Qualunque cosa sogni d’intraprendere, cominciala. L’audacia ha del genio, del potere, della magia. (Goethe)

 

Panem et circenses

Oh dunque, il “Paniere del consumo” è più o meno quella cosa che dovrebbe rappresentare i consumi delle famiglie italiane. Scorrere negli anni l’evolversi delle necessità è illuminante e credo fonte di malinconico divertimento.

Indubitabilmente si chiama paniere perchè, al suo debutto, ad un paniere vero e proprio si ispirava.
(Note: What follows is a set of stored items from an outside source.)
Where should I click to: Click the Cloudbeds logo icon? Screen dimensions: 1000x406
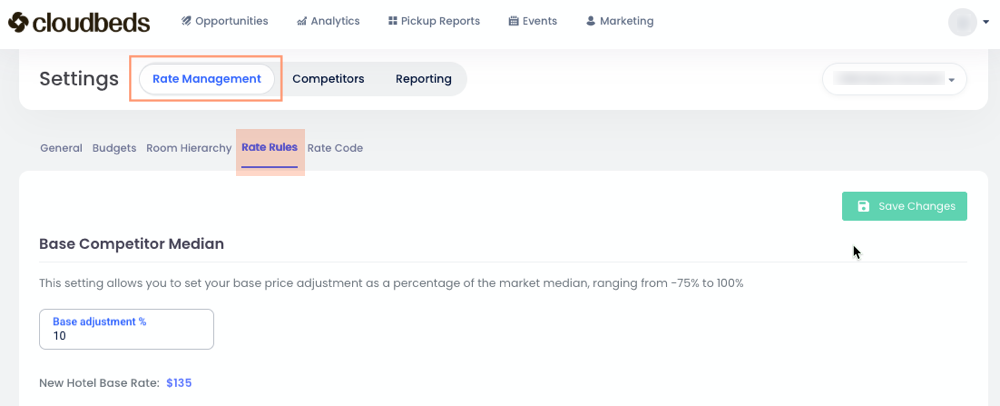pos(20,21)
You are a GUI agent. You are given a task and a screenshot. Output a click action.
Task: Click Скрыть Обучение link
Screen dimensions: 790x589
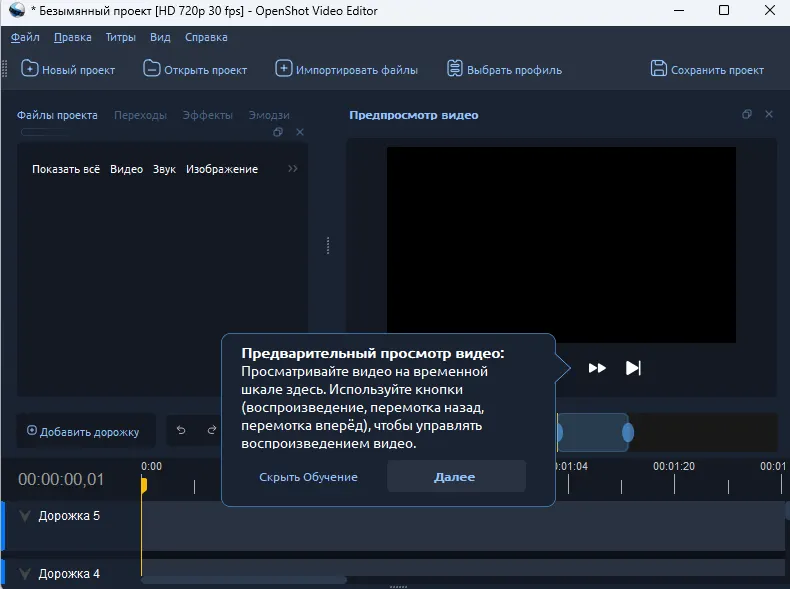coord(308,477)
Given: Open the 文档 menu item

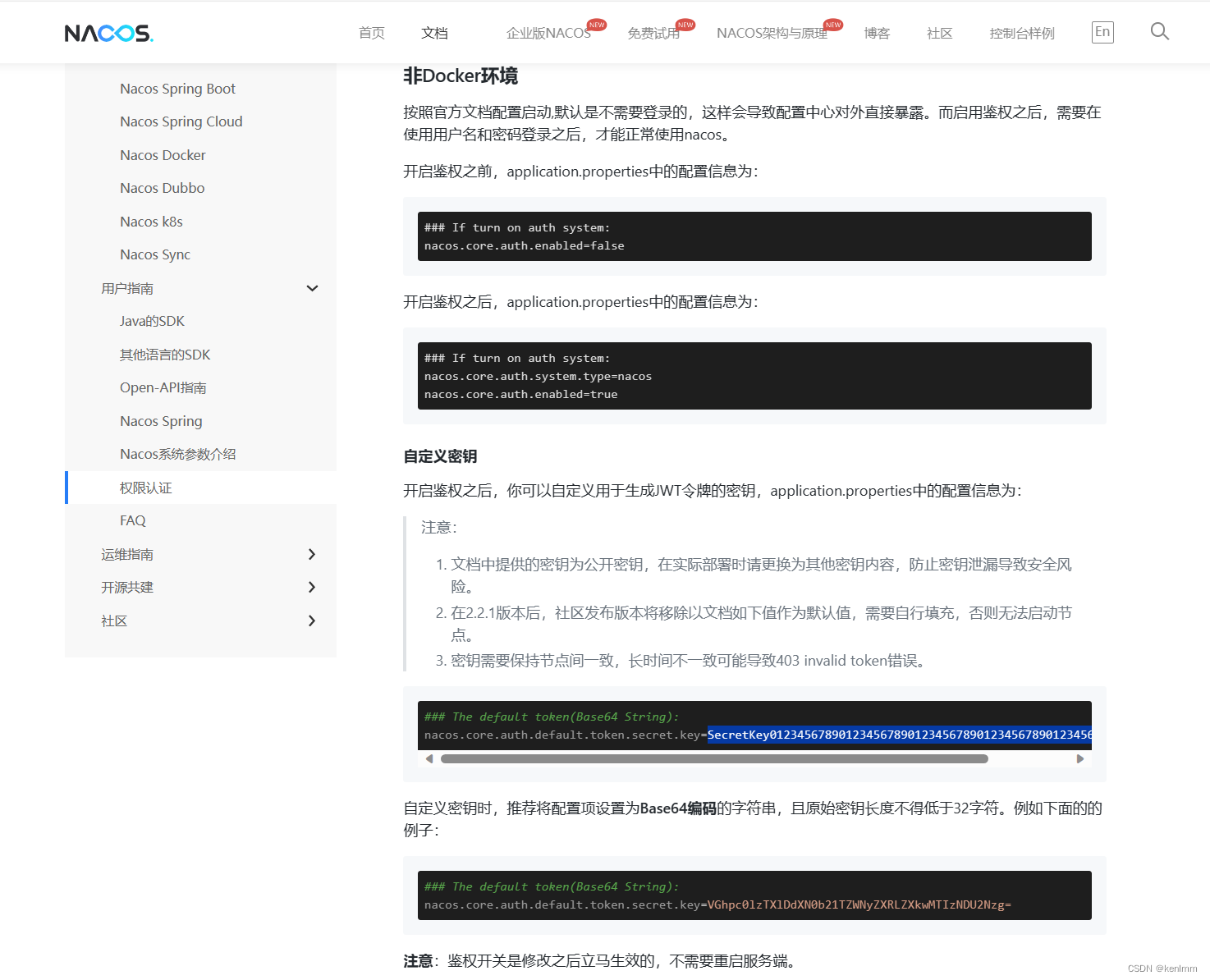Looking at the screenshot, I should pos(433,33).
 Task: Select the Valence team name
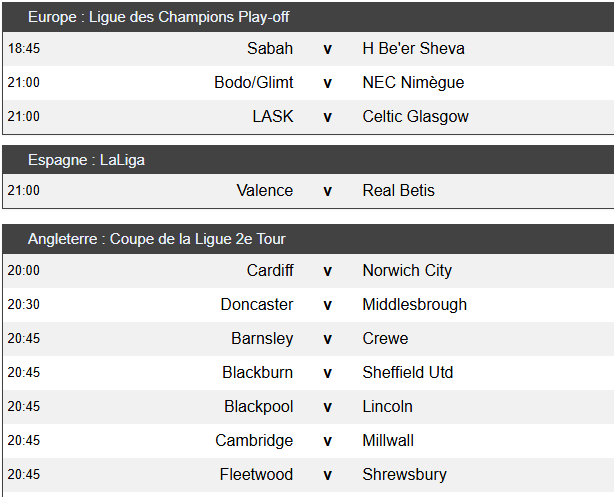tap(265, 191)
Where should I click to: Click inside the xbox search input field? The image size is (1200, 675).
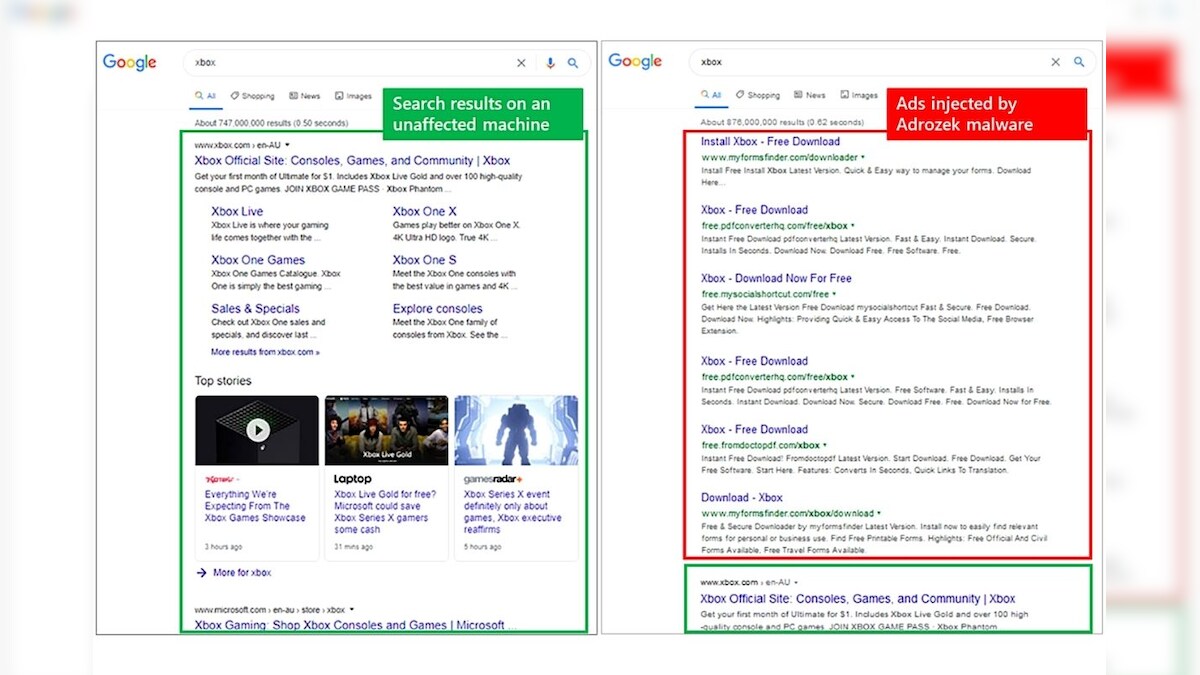(x=300, y=62)
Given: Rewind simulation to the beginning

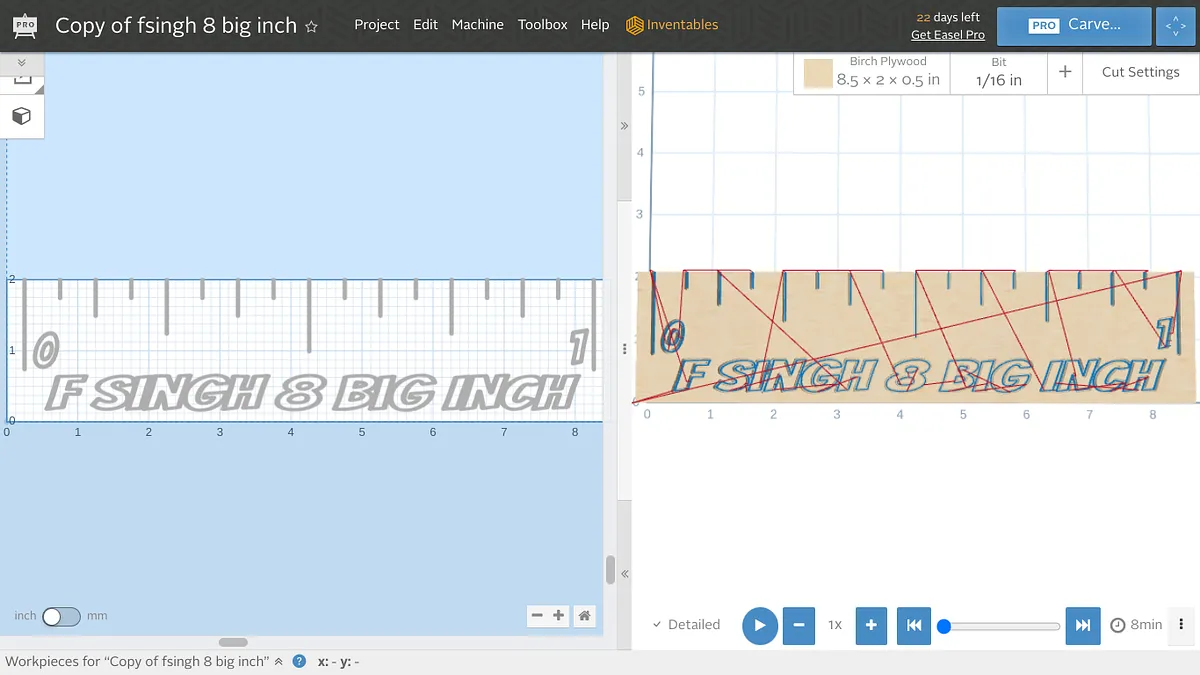Looking at the screenshot, I should (913, 625).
Paniere, cioè quella cosa dove dentro ci stava il pane. Il pane quindi come bene basilare.

Ora però, tra le diete e i prezzi, il pane è un prodotto altamente sofisticato, ci si può ancora ad esso riferire? Forse sì, a patto che esista ancora il pane comune; ma dove sarà, ormai sostituito dai pani più strampalati? Con i semi, senza glutine, alle olive, alla carruba, senza grassi aggiunti, per celiaci, rosso, verde, giallo, a volte rigato come la maglia della Juve.

La tranquillizzante biova è quasi del tutto scomparsa per lasciar posto ai più trendy panepizza, ai panini al curry, agli ovolini alle noci del Madagascar.

Tutti naturalmente impastati con farine rarissime, selezionate, aristocratiche, introvabili alle nostre latitudini giacchè amanti di microclimi doc.

Paninetti carini, per carità, ma costando come una parure di Bulgari, come farli stare in un volgare paniere senza farli sfigurare?

Insomma, è il nome paniere che mi sembra anacronistico. Quanto meno chiamiamolo paniere punto due.